--- Recorded data ---
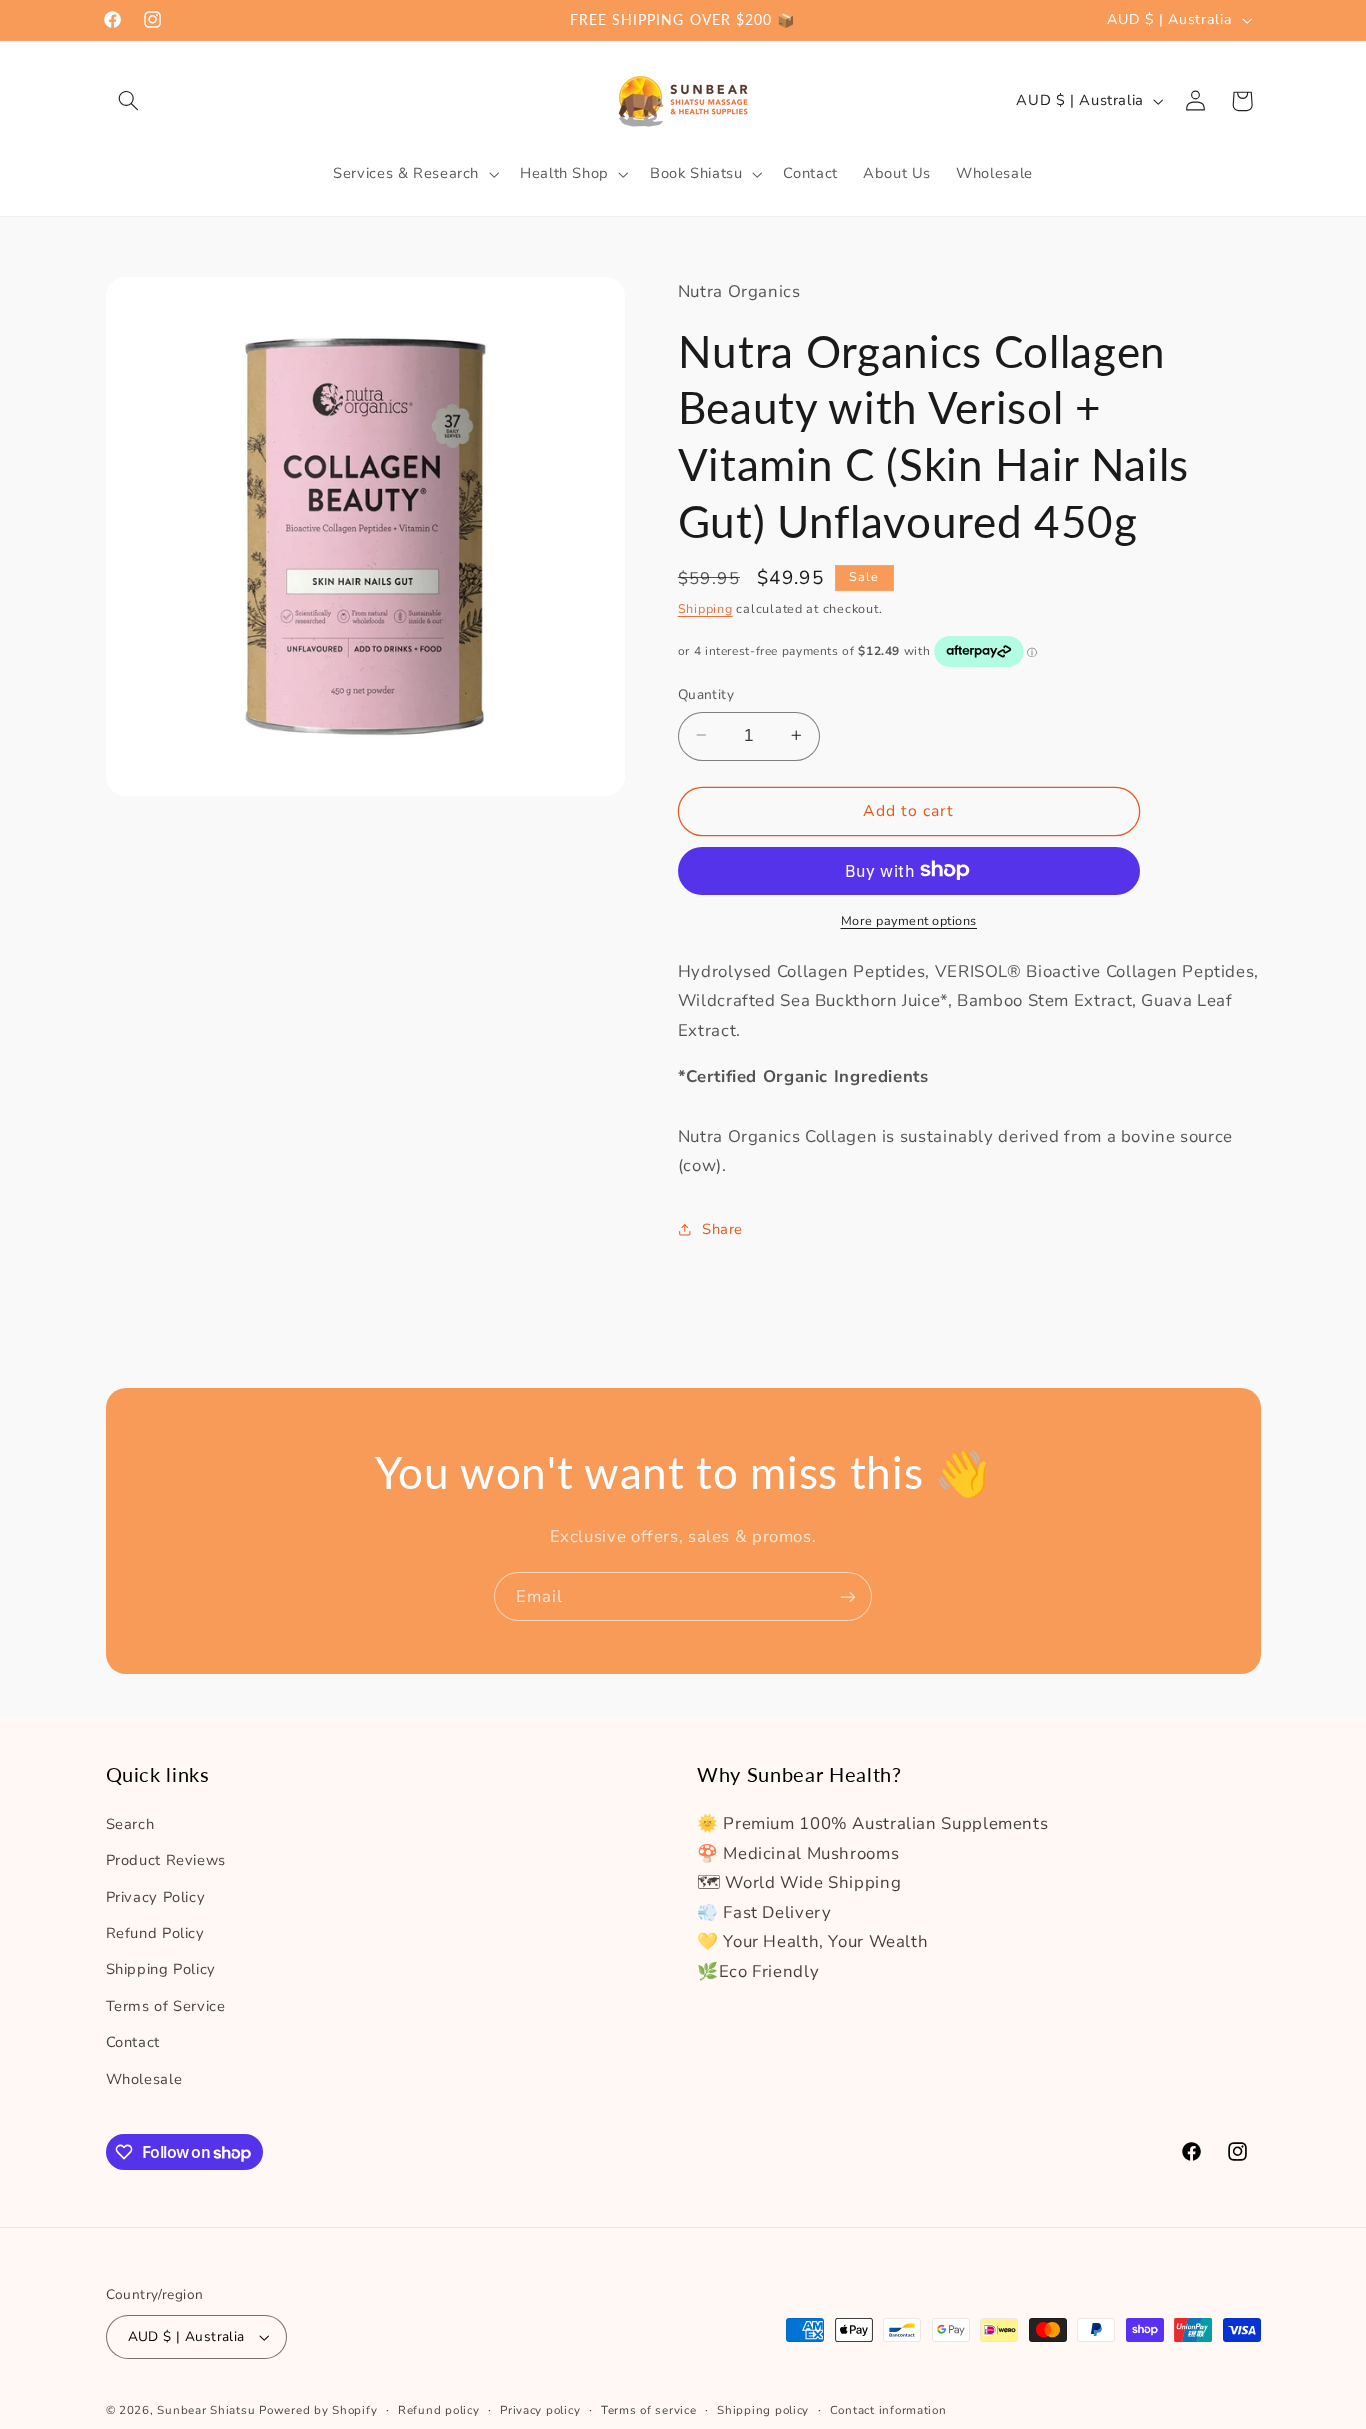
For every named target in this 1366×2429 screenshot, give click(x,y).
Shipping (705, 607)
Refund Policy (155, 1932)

---

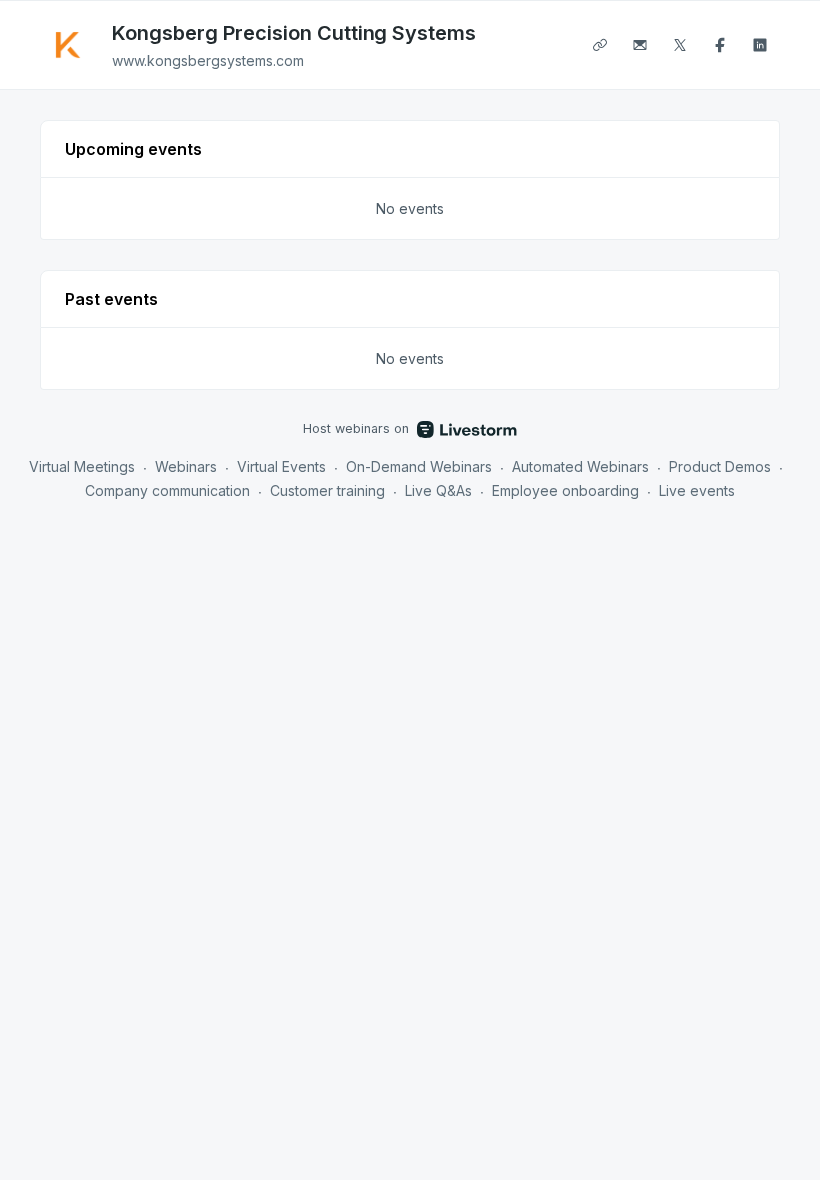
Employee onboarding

==

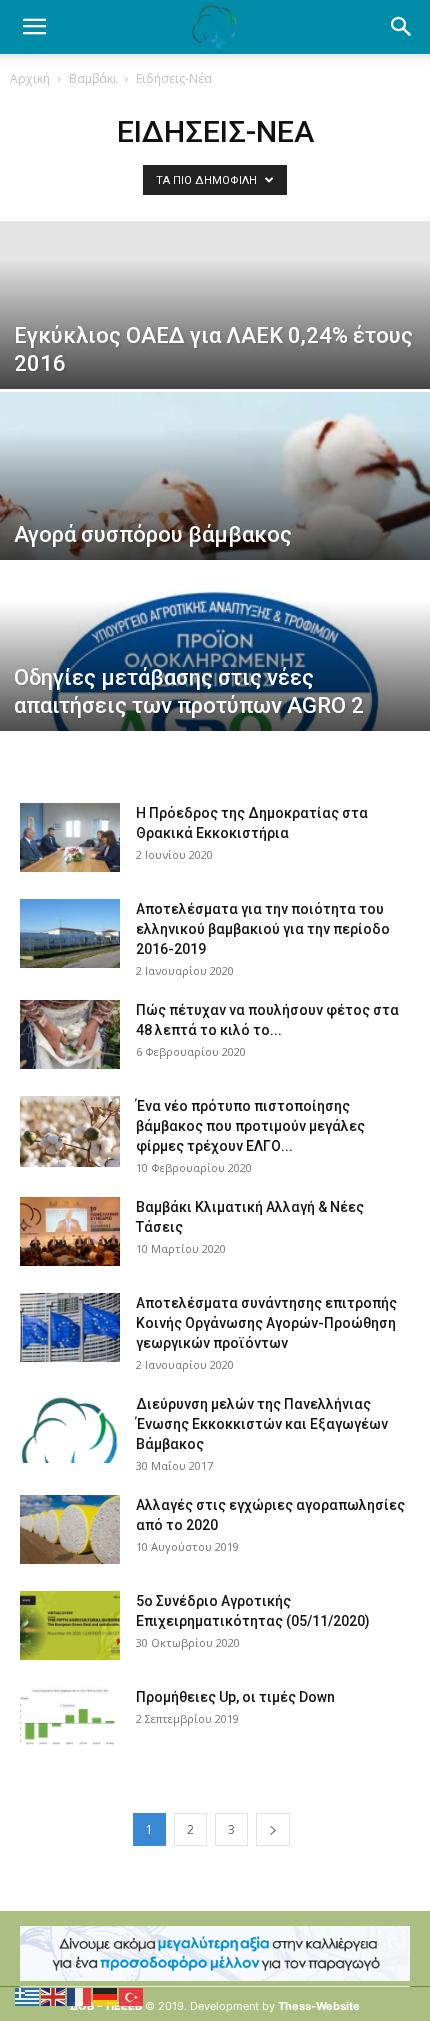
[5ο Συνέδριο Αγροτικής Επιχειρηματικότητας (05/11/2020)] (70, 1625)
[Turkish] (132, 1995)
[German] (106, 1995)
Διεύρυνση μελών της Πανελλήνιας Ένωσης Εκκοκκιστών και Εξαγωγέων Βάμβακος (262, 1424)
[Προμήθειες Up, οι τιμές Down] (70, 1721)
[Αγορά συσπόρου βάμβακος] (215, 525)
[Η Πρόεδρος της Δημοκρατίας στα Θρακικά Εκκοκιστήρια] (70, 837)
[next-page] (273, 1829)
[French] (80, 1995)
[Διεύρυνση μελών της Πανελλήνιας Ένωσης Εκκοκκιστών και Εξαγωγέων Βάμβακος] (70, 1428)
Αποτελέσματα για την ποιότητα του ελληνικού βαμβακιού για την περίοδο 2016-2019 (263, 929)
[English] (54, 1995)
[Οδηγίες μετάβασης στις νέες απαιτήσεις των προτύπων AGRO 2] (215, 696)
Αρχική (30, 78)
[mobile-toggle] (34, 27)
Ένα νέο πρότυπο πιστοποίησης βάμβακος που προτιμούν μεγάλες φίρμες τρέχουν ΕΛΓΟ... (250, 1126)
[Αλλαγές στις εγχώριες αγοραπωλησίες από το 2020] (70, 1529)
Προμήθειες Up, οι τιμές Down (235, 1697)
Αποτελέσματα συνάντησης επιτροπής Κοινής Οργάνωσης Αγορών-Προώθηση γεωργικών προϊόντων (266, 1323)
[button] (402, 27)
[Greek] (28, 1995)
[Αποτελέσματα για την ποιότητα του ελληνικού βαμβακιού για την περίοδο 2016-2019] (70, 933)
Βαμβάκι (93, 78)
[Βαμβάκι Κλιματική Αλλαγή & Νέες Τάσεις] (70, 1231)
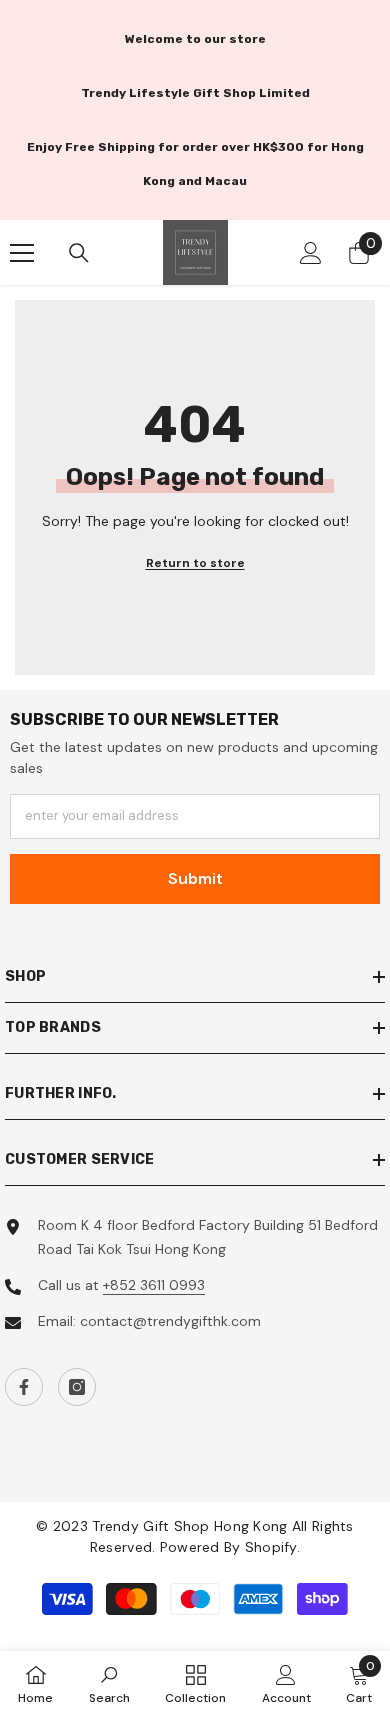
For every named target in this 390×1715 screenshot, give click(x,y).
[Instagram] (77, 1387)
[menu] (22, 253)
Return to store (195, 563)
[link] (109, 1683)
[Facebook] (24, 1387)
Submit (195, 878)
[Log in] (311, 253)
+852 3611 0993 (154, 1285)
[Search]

--- Description of the task ---
Scan the entries above for the word "μελών" and collect each line holding it.

--- Answer section ---
Διεύρυνση μελών της Πανελλήνιας Ένωσης Εκκοκκιστών και Εξαγωγέων Βάμβακος (262, 1424)
[Διεύρυνση μελών της Πανελλήνιας Ένωσης Εκκοκκιστών και Εξαγωγέων Βάμβακος] (70, 1428)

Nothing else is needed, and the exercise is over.